ПРЕДЛОЖЕННЫЙ ОТРЫВОК =
════
В нем нет ничего от все разъедающей язвительной иронии Стерна, от озорного юмора деревенского дворянина, героя Фильдинга; он не растравляет человеческую душу так больно, как Теккерей; он несет добро и никогда не ранит, весело, как солнечные зайчики, играя при малейшем повороте головы или рук своих героев.
Он не хочет ни преподносить мораль, ни создавать сатиру, не собирается скрывать под шутовским колпаком ничего торжественно-серьезного. Он вообще ничего не хочет. Он просто существует. Его существование не преследует никакой цели, и, само собой разумеется, проказник таится все в той же замечательной способности Диккенса видеть все по-особому, и поэтому он расписывает, сгущая краски, своих героев, наделяет их забавными свойствами и комическими вывертами, которые приводят потом в восторг миллионы. Все попадает в этот сноп света, образы светятся как бы изнутри; даже мошенники и негодяи имеют свой юмористический ореол, словно весь мир невольно улыбается, стоит только Диккенсу взглянуть на него. Все сверкает и кружится, страна туманов кажется навеки избавленной от тоски по солнцу.
════
ЗАДАНИЯ ДЛЯ РАБОТЫ =
a) Какая страна, согласно отрывку о Диккенсе, кажется навеки избавленной от тоски по солнцу?
b) Продолжите отрывок о Диккенсе, начав сразу после его последнего предложения.

ЗАПИСИ =
════
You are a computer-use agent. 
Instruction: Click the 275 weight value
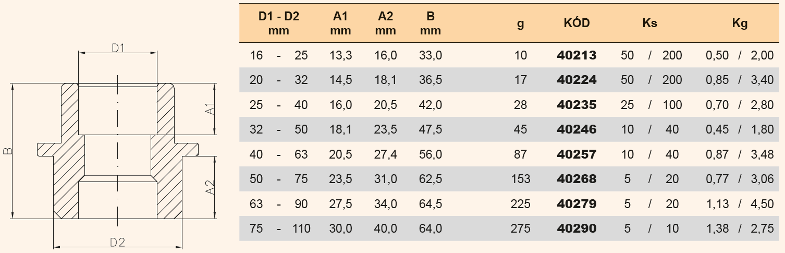tap(521, 228)
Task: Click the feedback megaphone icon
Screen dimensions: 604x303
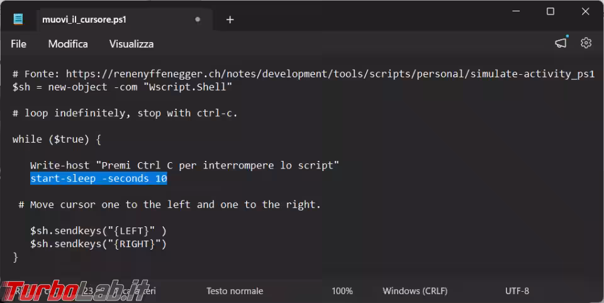Action: click(x=561, y=43)
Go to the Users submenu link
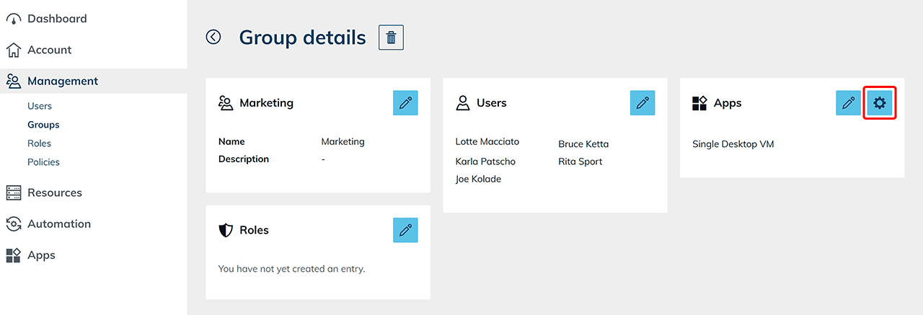923x315 pixels. (40, 106)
════
ОТВЕТЫ К УПРАЖНЕНИЮ =
a) Страна туманов.

b)
Речь кувыркается, одна фраза перебивает другую, они отскакивают в разные стороны, играют в прятки со своим смыслом, перебрасываются вопросами, дразнят друг друга, сбивают с толку, - веселье подбивает их на пляску. Юмор Диккенса ничего не боится. Он сохраняет вкус, лишенный соли чувственности, в которой ему отказала английская кухня; его не могут смутить неприятности, что причиняет писателю издатель, потому что и в минуты гнева, и в нужде, и будучи больным, Диккенс умел писать только весело. Его юмор неотразим, он крепко сидел в этих славных зорких глазах и угас, только когда угас их свет. Ничто в мире не могло устоять перед ним, бессильно перед ним и время.
Потому что я не могу себе представить людей, которым не полюбились бы такие новеллы, как "Сверчок на печи", и которые способны не поддаться веселому настроению многих эпизодов из этих книг.
Духовные запросы, как и литературные, могут меняться, но пока в людях будет жить жажда веселья, когда в моменты покоя засыпает воля к жизни и в душе только ласково колышется ощущение жизни, когда самым желанным на свете становится безмятежное мелодичное волнение сердца,- в эти моменты люди в Англии и во всем мире будут тянуться к этим неповторимым книгам.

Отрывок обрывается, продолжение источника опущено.